Instructions to follow
Please copy out every line from the one containing "This screenshot has" down through the end of the rows, character for character, and leave the pictures out of your answer.

··· Material provided ···

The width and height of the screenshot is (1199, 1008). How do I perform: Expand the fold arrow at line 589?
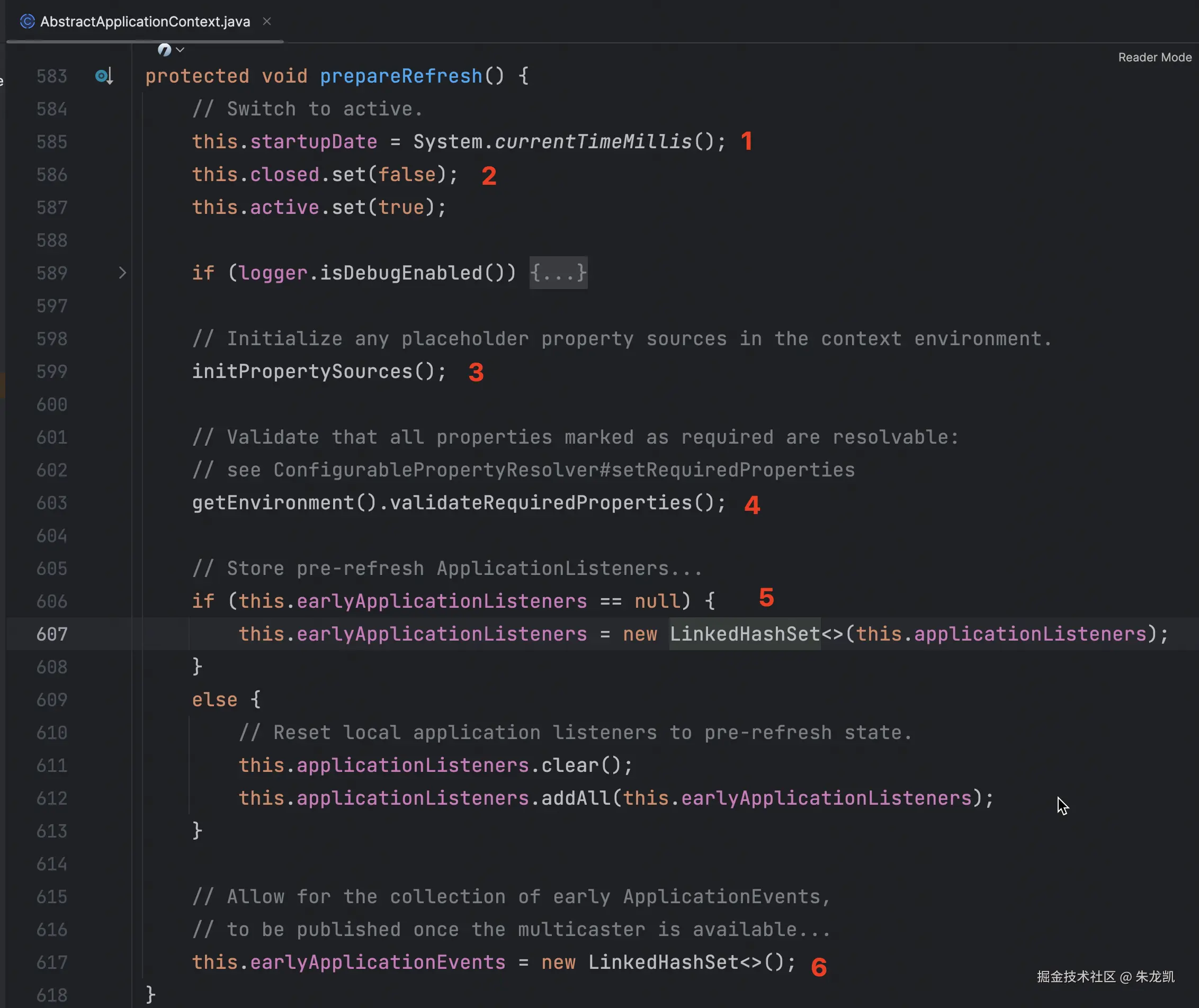(x=122, y=273)
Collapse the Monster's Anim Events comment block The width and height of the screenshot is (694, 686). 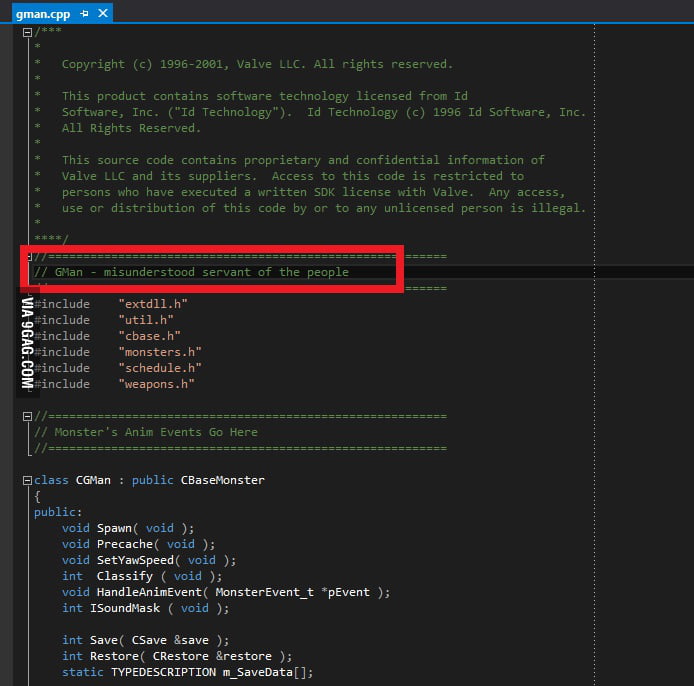point(26,416)
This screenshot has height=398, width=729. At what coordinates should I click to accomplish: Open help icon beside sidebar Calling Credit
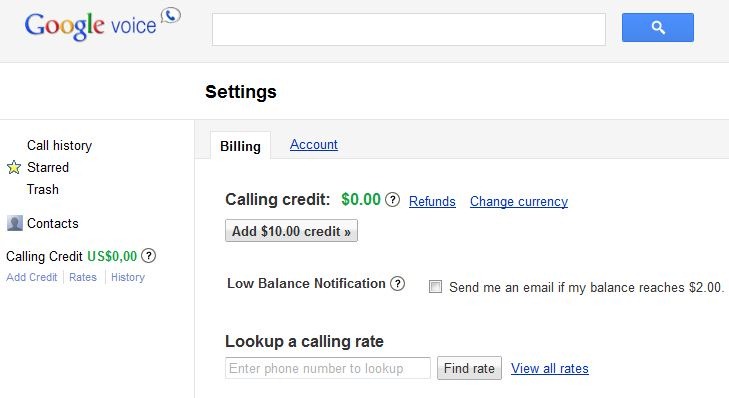coord(148,256)
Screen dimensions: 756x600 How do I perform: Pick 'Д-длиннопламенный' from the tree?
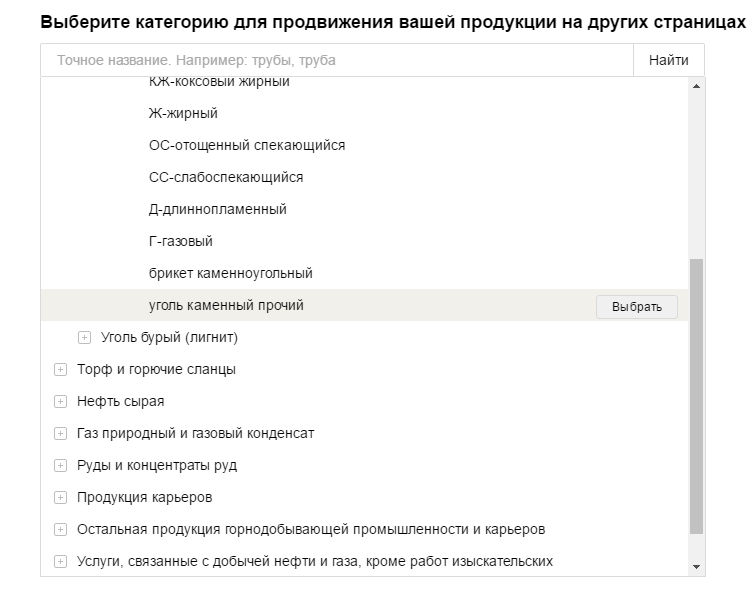coord(218,209)
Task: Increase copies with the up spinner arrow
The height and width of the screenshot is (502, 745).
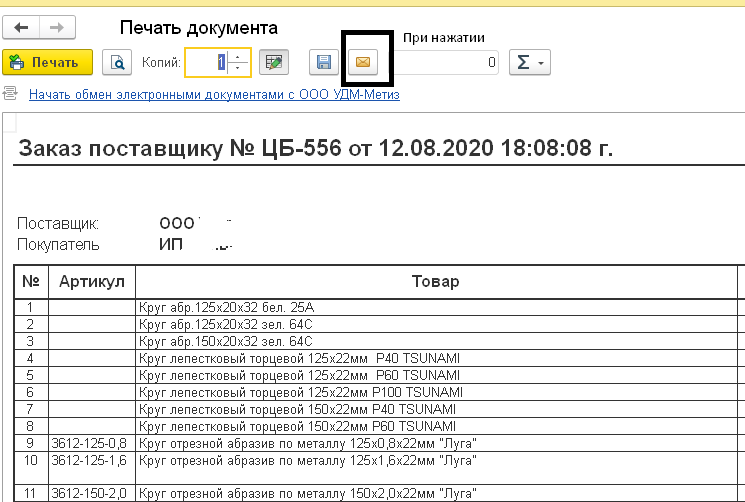Action: 238,57
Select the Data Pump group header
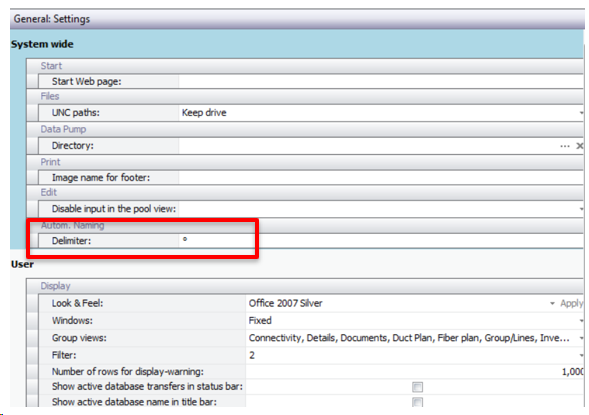Viewport: 589px width, 415px height. [63, 129]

···

Solution for this task
This screenshot has height=398, width=729. At what coordinates should I click to accomplish: Open help icon beside sidebar Calling Credit
coord(148,256)
Screen dimensions: 756x600 How do I perform: Pick 'Д-длиннопламенный' from the tree?
coord(218,209)
Task: Increase copies with the up spinner arrow
The height and width of the screenshot is (502, 745).
Action: 238,57
Select the Data Pump group header
Viewport: 589px width, 415px height. [63, 129]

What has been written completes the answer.